Extract each line of text from the listing below, copying it word for word and leaving out the pictures.

↓↓↓

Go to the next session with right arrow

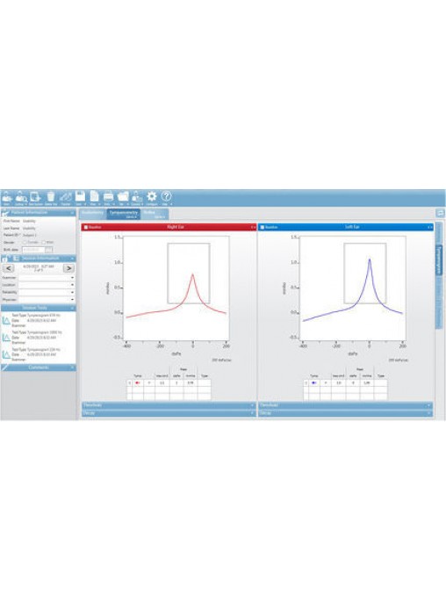(x=68, y=268)
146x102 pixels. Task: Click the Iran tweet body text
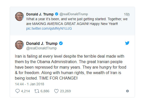pos(70,67)
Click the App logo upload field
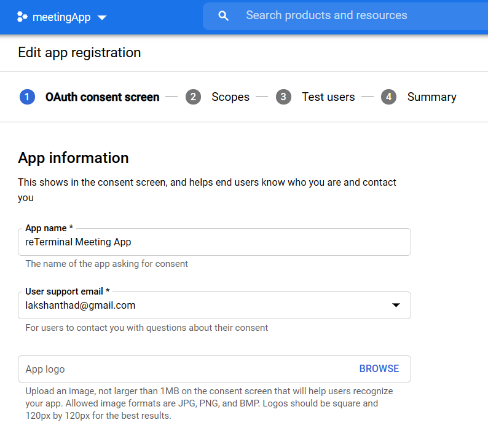 point(184,369)
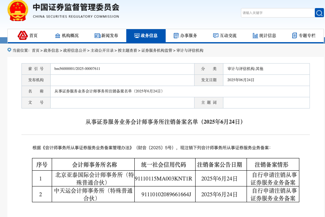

↑↑↑

#### [Result of the task]
Go to the next session with right arrow

(x=68, y=268)
146x102 pixels. Task: Click the Iran tweet body text
pos(70,67)
Click the App logo upload field
 point(184,369)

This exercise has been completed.